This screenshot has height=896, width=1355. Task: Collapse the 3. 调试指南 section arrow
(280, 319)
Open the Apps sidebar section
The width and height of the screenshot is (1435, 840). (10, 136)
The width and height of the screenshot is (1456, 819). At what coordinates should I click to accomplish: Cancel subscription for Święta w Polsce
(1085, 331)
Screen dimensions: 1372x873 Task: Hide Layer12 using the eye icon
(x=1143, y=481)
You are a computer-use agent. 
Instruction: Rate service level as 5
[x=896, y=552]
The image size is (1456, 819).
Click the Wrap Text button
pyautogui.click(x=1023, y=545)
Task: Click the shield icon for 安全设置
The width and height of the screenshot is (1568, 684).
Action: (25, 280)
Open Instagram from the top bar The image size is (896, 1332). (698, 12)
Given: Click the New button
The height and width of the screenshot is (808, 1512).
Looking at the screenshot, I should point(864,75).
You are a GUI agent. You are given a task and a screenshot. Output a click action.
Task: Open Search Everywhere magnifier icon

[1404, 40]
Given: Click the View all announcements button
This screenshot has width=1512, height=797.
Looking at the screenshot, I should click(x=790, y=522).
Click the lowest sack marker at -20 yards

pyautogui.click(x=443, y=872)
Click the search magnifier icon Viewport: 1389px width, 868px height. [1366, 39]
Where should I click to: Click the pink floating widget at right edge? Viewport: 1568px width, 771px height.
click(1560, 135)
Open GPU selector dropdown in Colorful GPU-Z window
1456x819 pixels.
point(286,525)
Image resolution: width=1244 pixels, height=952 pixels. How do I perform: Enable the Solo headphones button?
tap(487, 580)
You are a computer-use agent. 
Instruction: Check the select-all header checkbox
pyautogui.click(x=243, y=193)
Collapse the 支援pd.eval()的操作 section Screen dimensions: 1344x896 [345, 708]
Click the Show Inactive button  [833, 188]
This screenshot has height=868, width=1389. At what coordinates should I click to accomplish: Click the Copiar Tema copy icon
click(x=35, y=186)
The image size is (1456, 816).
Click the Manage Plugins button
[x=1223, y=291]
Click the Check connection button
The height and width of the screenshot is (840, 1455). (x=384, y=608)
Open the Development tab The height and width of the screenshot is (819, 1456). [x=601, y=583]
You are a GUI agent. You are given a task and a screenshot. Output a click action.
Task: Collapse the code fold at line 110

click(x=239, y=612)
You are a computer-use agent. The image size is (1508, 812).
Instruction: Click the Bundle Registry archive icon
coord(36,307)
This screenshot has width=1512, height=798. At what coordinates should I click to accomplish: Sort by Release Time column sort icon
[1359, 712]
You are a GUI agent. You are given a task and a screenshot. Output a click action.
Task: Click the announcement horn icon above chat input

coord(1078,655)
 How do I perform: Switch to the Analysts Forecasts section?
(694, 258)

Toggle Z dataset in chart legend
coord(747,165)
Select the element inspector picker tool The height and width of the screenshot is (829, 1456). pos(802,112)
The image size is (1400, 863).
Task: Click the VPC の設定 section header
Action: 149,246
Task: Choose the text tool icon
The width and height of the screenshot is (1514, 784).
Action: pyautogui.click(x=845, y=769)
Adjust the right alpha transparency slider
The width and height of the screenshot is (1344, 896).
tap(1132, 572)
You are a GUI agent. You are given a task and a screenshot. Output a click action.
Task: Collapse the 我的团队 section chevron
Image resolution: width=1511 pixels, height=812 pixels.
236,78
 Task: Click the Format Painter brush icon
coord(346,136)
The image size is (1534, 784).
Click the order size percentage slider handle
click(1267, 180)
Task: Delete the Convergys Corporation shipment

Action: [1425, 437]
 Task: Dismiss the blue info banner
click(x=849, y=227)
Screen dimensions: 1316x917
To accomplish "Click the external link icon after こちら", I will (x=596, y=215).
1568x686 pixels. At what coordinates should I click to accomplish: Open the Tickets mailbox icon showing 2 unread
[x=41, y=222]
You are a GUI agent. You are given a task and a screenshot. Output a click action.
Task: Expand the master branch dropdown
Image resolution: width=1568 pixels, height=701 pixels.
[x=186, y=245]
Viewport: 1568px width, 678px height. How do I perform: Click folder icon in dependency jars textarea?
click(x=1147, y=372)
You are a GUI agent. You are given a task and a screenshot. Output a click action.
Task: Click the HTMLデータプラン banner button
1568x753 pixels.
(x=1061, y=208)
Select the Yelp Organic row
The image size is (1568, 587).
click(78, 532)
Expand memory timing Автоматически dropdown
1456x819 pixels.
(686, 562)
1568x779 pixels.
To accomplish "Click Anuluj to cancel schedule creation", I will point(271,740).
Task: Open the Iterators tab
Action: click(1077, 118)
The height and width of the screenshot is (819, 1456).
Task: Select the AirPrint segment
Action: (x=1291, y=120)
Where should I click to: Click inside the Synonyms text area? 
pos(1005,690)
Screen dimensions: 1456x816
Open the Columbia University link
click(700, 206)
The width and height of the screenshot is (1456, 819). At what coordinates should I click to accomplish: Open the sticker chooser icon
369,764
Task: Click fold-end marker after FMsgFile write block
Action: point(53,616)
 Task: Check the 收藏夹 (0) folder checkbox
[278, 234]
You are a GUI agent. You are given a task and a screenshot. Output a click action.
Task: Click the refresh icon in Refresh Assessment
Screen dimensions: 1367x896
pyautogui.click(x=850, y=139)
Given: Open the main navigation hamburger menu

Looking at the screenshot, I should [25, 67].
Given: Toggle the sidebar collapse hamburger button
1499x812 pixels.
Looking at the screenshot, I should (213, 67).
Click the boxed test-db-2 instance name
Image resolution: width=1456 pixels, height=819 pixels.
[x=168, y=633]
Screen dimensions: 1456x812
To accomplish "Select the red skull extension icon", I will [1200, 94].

====

### [Task statement]
Each record above must be transcribed exactly, and none may be skipped.

### [Output of the task]
This screenshot has height=896, width=1355. Task: Collapse the 3. 调试指南 section arrow
(280, 319)
Open the Apps sidebar section
The width and height of the screenshot is (1435, 840). (10, 136)
The width and height of the screenshot is (1456, 819). At what coordinates should I click to accomplish: Cancel subscription for Święta w Polsce
(1085, 331)
Screen dimensions: 1372x873 Task: Hide Layer12 using the eye icon
(x=1143, y=481)
You are a computer-use agent. 
Instruction: Rate service level as 5
[x=896, y=552]
The image size is (1456, 819).
Click the Wrap Text button
pyautogui.click(x=1023, y=545)
Task: Click the shield icon for 安全设置
The width and height of the screenshot is (1568, 684).
Action: (25, 280)
Open Instagram from the top bar The image size is (896, 1332). (698, 12)
Given: Click the New button
The height and width of the screenshot is (808, 1512).
Looking at the screenshot, I should point(864,75).
You are a GUI agent. You are given a task and a screenshot. Output a click action.
Task: Open Search Everywhere magnifier icon

[1404, 40]
Given: Click the View all announcements button
This screenshot has width=1512, height=797.
Looking at the screenshot, I should click(x=790, y=522).
Click the lowest sack marker at -20 yards

pyautogui.click(x=443, y=872)
Click the search magnifier icon Viewport: 1389px width, 868px height. [1366, 39]
Where should I click to: Click the pink floating widget at right edge? Viewport: 1568px width, 771px height.
click(1560, 135)
Open GPU selector dropdown in Colorful GPU-Z window
1456x819 pixels.
point(286,525)
Image resolution: width=1244 pixels, height=952 pixels. How do I perform: Enable the Solo headphones button?
tap(487, 580)
You are a computer-use agent. 
Instruction: Check the select-all header checkbox
pyautogui.click(x=243, y=193)
Collapse the 支援pd.eval()的操作 section Screen dimensions: 1344x896 [345, 708]
Click the Show Inactive button  [833, 188]
This screenshot has height=868, width=1389. At what coordinates should I click to accomplish: Click the Copiar Tema copy icon
click(x=35, y=186)
The image size is (1456, 816).
Click the Manage Plugins button
[x=1223, y=291]
Click the Check connection button
The height and width of the screenshot is (840, 1455). (x=384, y=608)
Open the Development tab The height and width of the screenshot is (819, 1456). [x=601, y=583]
You are a GUI agent. You are given a task and a screenshot. Output a click action.
Task: Collapse the code fold at line 110

click(x=239, y=612)
You are a computer-use agent. The image size is (1508, 812).
Instruction: Click the Bundle Registry archive icon
coord(36,307)
This screenshot has width=1512, height=798. At what coordinates should I click to accomplish: Sort by Release Time column sort icon
[1359, 712]
You are a GUI agent. You are given a task and a screenshot. Output a click action.
Task: Click the announcement horn icon above chat input

coord(1078,655)
 How do I perform: Switch to the Analysts Forecasts section?
(694, 258)

Toggle Z dataset in chart legend
coord(747,165)
Select the element inspector picker tool The height and width of the screenshot is (829, 1456). pos(802,112)
The image size is (1400, 863).
Task: Click the VPC の設定 section header
Action: 149,246
Task: Choose the text tool icon
The width and height of the screenshot is (1514, 784).
Action: pyautogui.click(x=845, y=769)
Adjust the right alpha transparency slider
The width and height of the screenshot is (1344, 896).
tap(1132, 572)
You are a GUI agent. You are given a task and a screenshot. Output a click action.
Task: Collapse the 我的团队 section chevron
Image resolution: width=1511 pixels, height=812 pixels.
236,78
 Task: Click the Format Painter brush icon
coord(346,136)
The image size is (1534, 784).
Click the order size percentage slider handle
click(1267, 180)
Task: Delete the Convergys Corporation shipment

Action: [1425, 437]
 Task: Dismiss the blue info banner
click(x=849, y=227)
Screen dimensions: 1316x917
To accomplish "Click the external link icon after こちら", I will (x=596, y=215).
1568x686 pixels. At what coordinates should I click to accomplish: Open the Tickets mailbox icon showing 2 unread
[x=41, y=222]
You are a GUI agent. You are given a task and a screenshot. Output a click action.
Task: Expand the master branch dropdown
Image resolution: width=1568 pixels, height=701 pixels.
[x=186, y=245]
Viewport: 1568px width, 678px height. How do I perform: Click folder icon in dependency jars textarea?
click(x=1147, y=372)
You are a GUI agent. You are given a task and a screenshot. Output a click action.
Task: Click the HTMLデータプラン banner button
1568x753 pixels.
(x=1061, y=208)
Select the Yelp Organic row
The image size is (1568, 587).
click(78, 532)
Expand memory timing Автоматически dropdown
1456x819 pixels.
(686, 562)
1568x779 pixels.
To accomplish "Click Anuluj to cancel schedule creation", I will point(271,740).
Task: Open the Iterators tab
Action: click(1077, 118)
The height and width of the screenshot is (819, 1456).
Task: Select the AirPrint segment
Action: (x=1291, y=120)
Where should I click to: Click inside the Synonyms text area? 
pos(1005,690)
Screen dimensions: 1456x816
Open the Columbia University link
click(700, 206)
The width and height of the screenshot is (1456, 819). At what coordinates should I click to accomplish: Open the sticker chooser icon
369,764
Task: Click fold-end marker after FMsgFile write block
Action: point(53,616)
 Task: Check the 收藏夹 (0) folder checkbox
[278, 234]
You are a GUI agent. You are given a task and a screenshot. Output a click action.
Task: Click the refresh icon in Refresh Assessment
Screen dimensions: 1367x896
pyautogui.click(x=850, y=139)
Given: Open the main navigation hamburger menu

Looking at the screenshot, I should [25, 67].
Given: Toggle the sidebar collapse hamburger button
1499x812 pixels.
Looking at the screenshot, I should (213, 67).
Click the boxed test-db-2 instance name
Image resolution: width=1456 pixels, height=819 pixels.
[x=168, y=633]
Screen dimensions: 1456x812
To accomplish "Select the red skull extension icon", I will [1200, 94].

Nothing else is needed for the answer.